■ RECORDS TO USE
+ + +
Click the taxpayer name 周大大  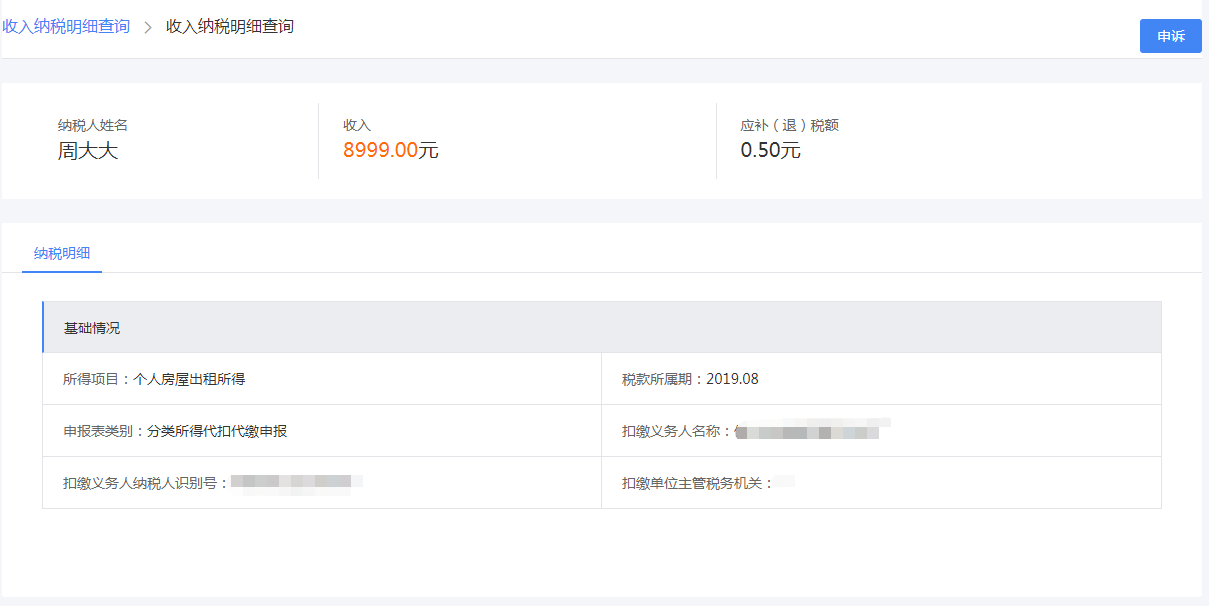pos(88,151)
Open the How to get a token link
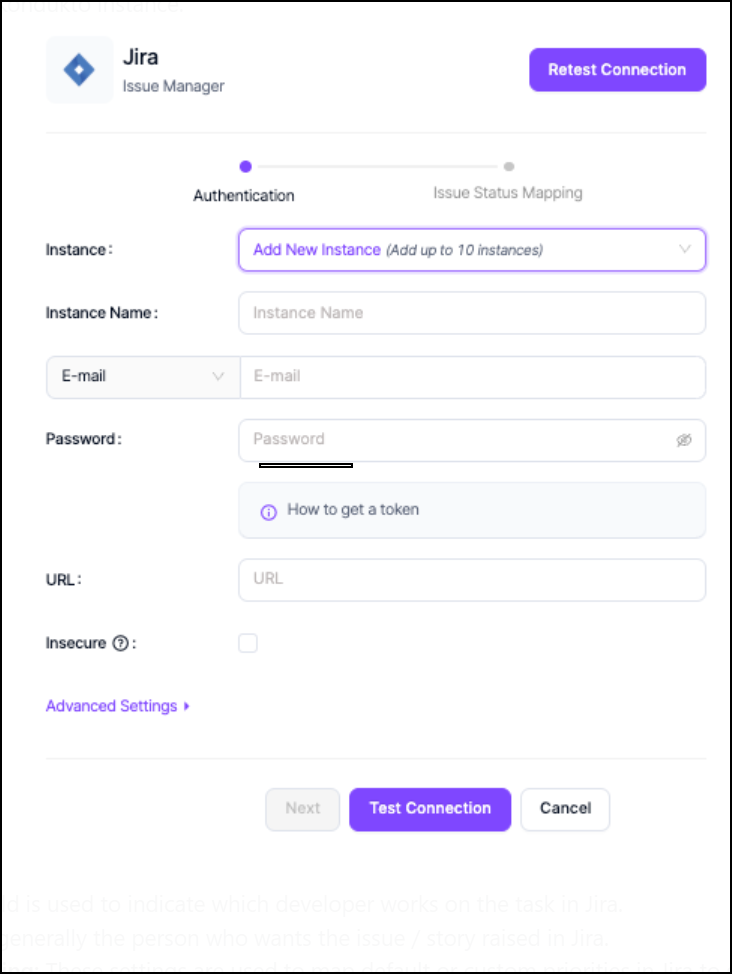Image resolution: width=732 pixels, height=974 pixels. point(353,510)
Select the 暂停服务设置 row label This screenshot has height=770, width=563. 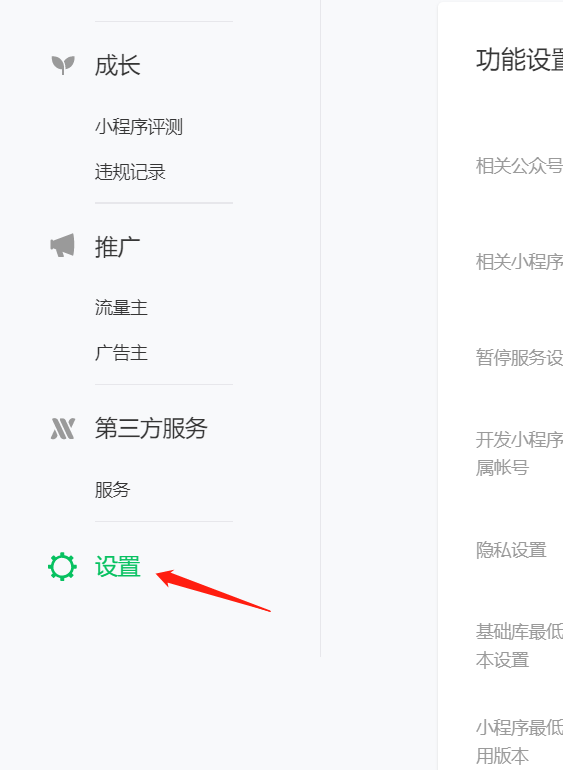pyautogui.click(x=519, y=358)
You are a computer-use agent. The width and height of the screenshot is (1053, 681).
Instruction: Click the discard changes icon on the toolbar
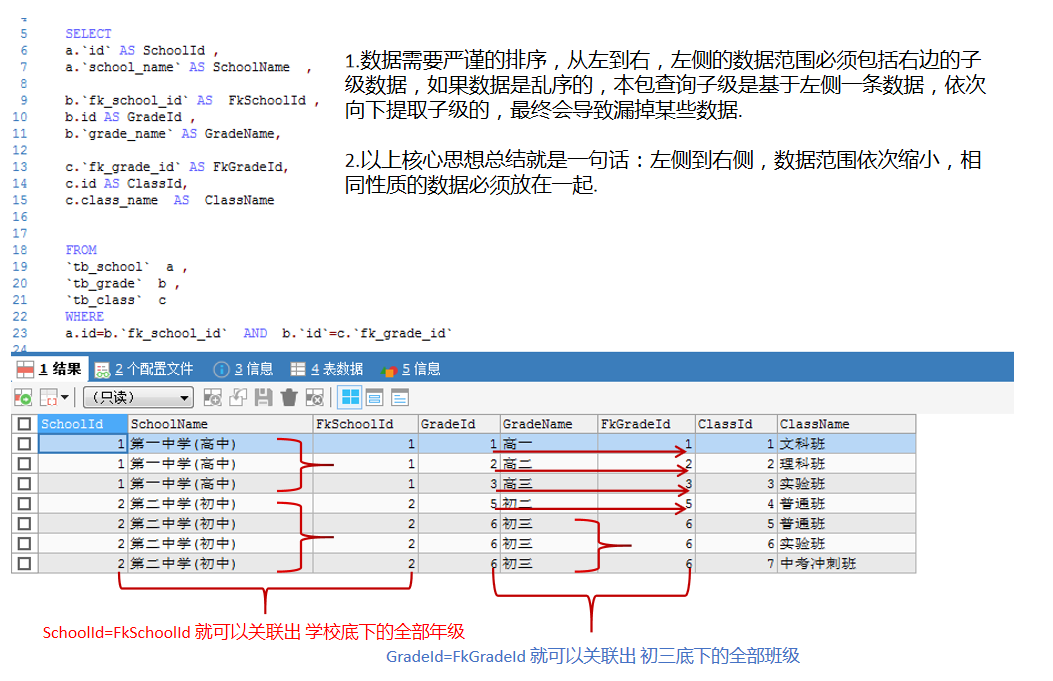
+ + +
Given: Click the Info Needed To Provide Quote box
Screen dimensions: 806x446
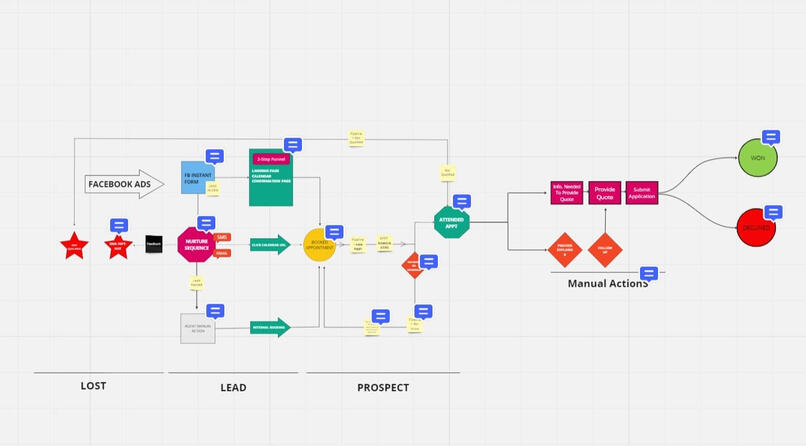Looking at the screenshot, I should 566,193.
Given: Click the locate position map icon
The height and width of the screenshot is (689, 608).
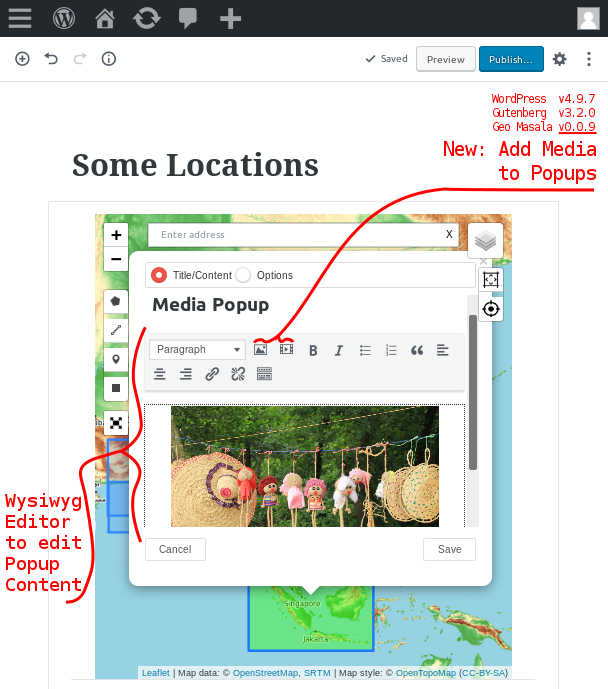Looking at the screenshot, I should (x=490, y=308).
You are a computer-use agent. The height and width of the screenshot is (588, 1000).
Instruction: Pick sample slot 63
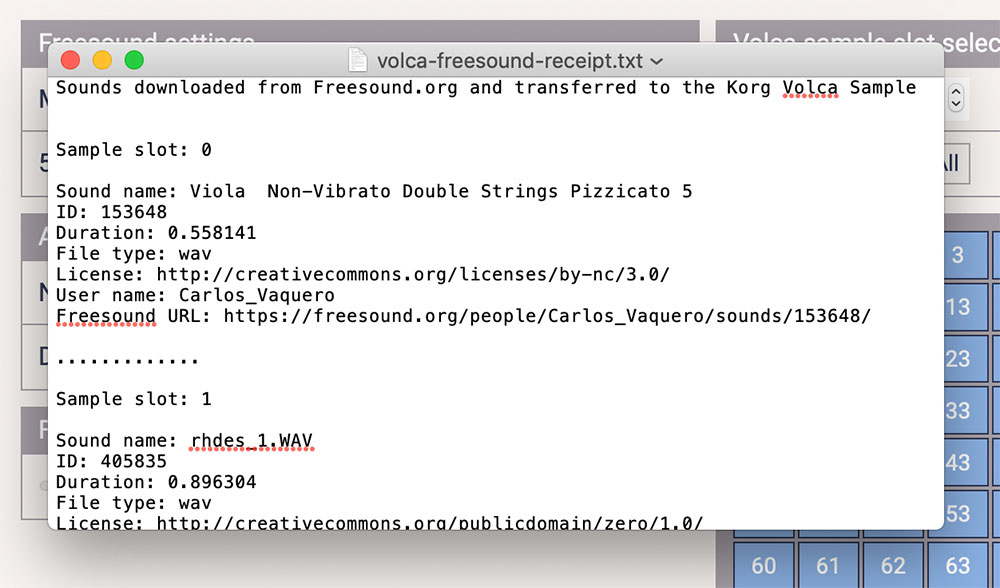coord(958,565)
+ + +
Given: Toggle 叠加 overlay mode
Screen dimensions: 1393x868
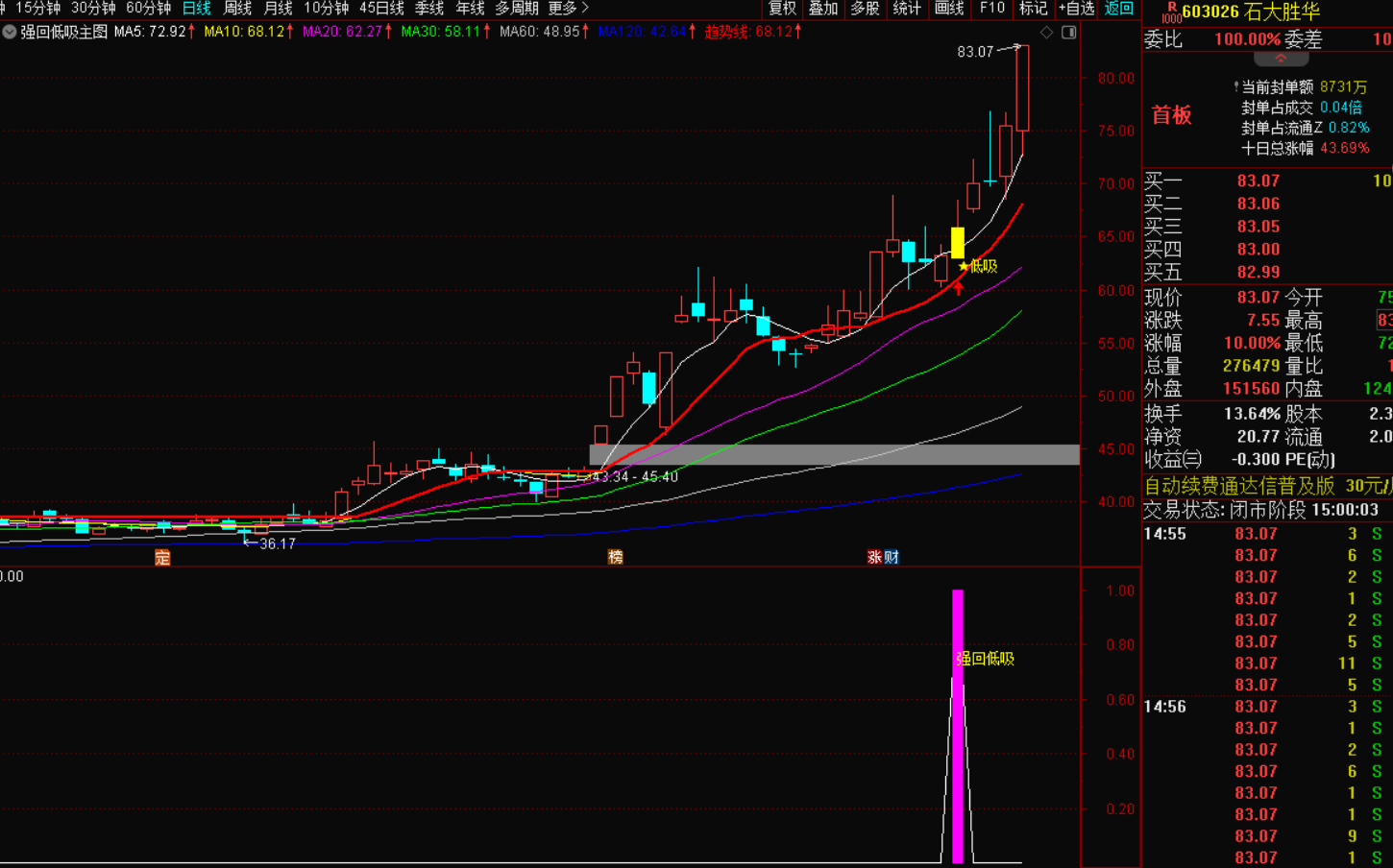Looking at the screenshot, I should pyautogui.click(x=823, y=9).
+ + +
■ TASK DETAILS
Each line containing "agent" belongs in the answer; pick these out of the material and copy them.

■ RESPONSE TO THE TASK
You are a computer-use agent. The width and height of the screenshot is (1053, 681).
You are a computer-use agent. The height and width of the screenshot is (588, 1000).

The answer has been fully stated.